A "Failed to initialize the message bus" error means that the web agent is NOT able to talk to the policy server. If the agent were connecting to the policy server, it should say "LLAWP: Message bus initialized" in the Web Agent log.
The SmHost.conf contains 2 Policy Servers, it turns out that the first Policy Server on the list is down.
The AgentWaitTime parameter which can be set in the WebAgent.conf file for the affected Agents. This parameter was introduced to help offset any network delays in the environment causing a delay in the Web Agent receiving it's configuration information from the Policy Server. This parameter defines the amount of time in seconds that the Web Agent will wait to attempt to attach to the Message Bus.

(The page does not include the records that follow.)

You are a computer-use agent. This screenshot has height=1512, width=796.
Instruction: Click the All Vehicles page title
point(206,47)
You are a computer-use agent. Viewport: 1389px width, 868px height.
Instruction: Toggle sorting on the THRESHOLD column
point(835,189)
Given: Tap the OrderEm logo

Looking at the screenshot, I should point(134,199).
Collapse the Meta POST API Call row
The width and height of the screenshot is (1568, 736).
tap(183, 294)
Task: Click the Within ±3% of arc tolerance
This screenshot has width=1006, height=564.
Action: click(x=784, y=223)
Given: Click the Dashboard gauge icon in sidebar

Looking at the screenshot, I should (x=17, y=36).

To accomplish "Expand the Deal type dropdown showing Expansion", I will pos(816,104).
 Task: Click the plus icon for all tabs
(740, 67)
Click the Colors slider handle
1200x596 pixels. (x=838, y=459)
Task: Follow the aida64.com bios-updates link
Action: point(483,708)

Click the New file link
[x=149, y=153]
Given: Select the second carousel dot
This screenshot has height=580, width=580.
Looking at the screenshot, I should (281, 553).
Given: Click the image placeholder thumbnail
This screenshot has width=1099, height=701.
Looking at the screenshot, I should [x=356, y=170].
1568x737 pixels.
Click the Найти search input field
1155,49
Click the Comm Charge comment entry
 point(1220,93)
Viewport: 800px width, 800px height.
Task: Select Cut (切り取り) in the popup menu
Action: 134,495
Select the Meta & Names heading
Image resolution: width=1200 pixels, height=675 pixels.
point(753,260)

Please implement the 'AgentWaitTime' parameter in the WebAgent.conf files for this Web Agent. Default: 5
Example: If you have primary and secondary policy servers, use a value between 60 and 80. The value of AgentWaitTime depends on the number of policy servers in HCO.
As a rule of thumb, the AgentWaitTime will be the number of Policy Servers times 30 seconds + some extra 10 seconds, as a latency time, just to be sure.
This 10 seconds time is added and may be necessary in case of:
- Smhost.conf lists multiple policy servers.
- The first is down, the second is up, but the HCO lists the first on top of list so more time is wasted trying to connect to it.
Process in more detail:
When you start the Web Server, it loads Siteminder Web Agent filter (WA).
Then WA spawns a new process for the Worker Process (LLAWP), and continues to try to attach to a message bus that will be created by the LLAWP. WA will keep trying to attach to this message bus for a default of about 5 seconds, but this wait time can be configured thru 'agentwaittime' key in Webagent.conf.
Now, LLAWP tries to attach to the first policy server (PS1) specified in smhost.conf (using the agentapi).
The message bus the WA is waiting for still doesn't exist. If PS1 is unreachable, LLAWP will wait exactly 30 seconds before it times out and moves to the next policy server in the smhost.conf (PS2). Once successfully connected to PS2, it will retrieve the HCO information and use this info from now on. If in the HCO there are also PS1 and PS2 in that order, the LLAWP will now try to connect to PS1 again, waiting 30 more seconds before it times out (we're at 60 seconds now). Then it will move to PS2 and continue its flow and will create that long awaited message bus.
So in this configuration it would be right to define an AgentWaitTime of 60+some extra time for safety - let's say 10 or even 20 seconds.
Then the WA will wait for 70-80 seconds for the message bus and will work properly.